PROBLEM REQUIREMENTS
The records below are to be transcribed exactly, with the pictures removed.

(Source data)
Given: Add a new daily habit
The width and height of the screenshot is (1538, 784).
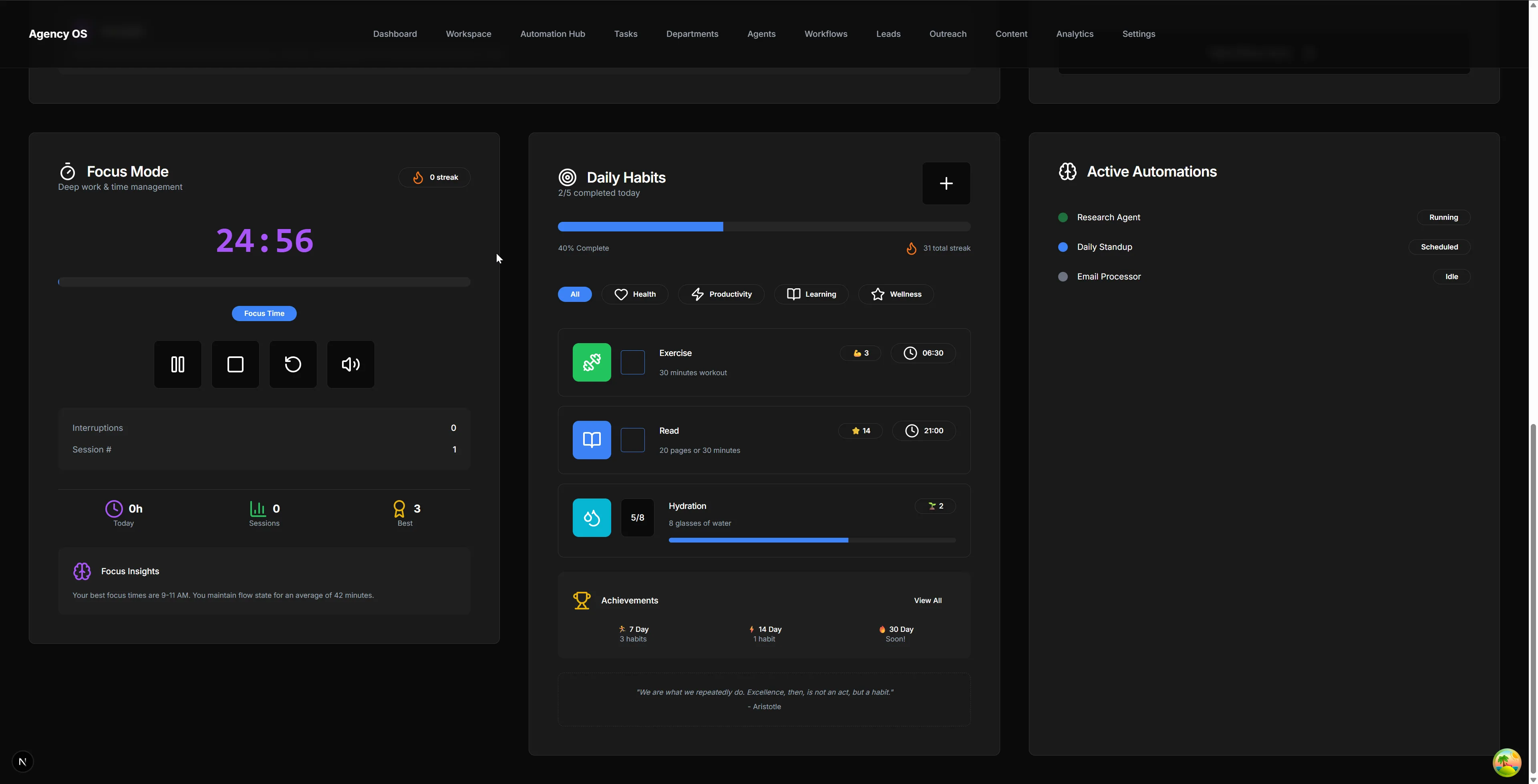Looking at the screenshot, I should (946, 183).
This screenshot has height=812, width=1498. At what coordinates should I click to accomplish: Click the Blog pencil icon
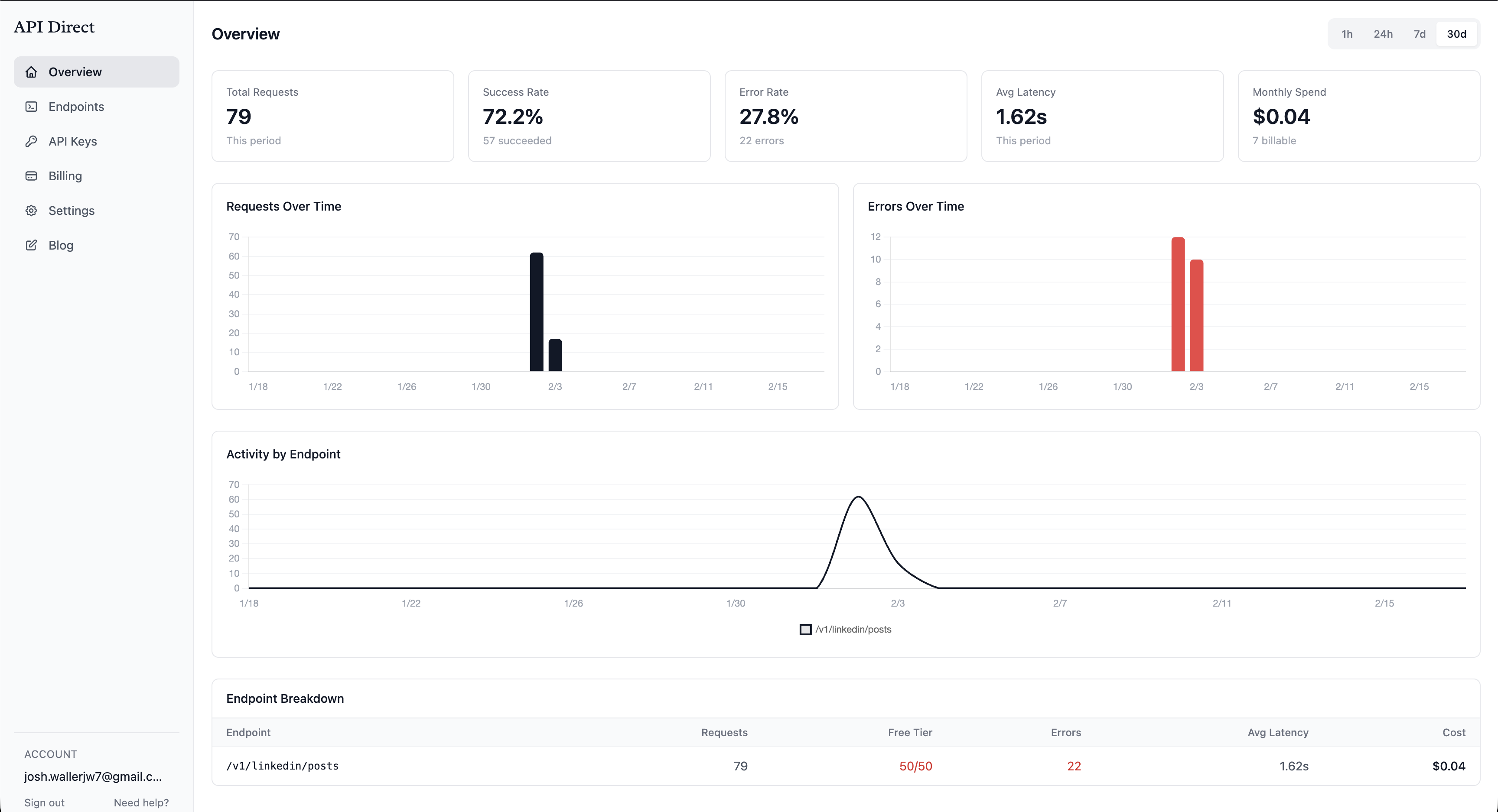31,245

OUTPUT OF THE EXERCISE
Given: Add a new daily habit
The width and height of the screenshot is (1538, 784).
Looking at the screenshot, I should (946, 183).
This screenshot has height=812, width=1498. At what coordinates should I click to accomplish: Click the Blog pencil icon
31,245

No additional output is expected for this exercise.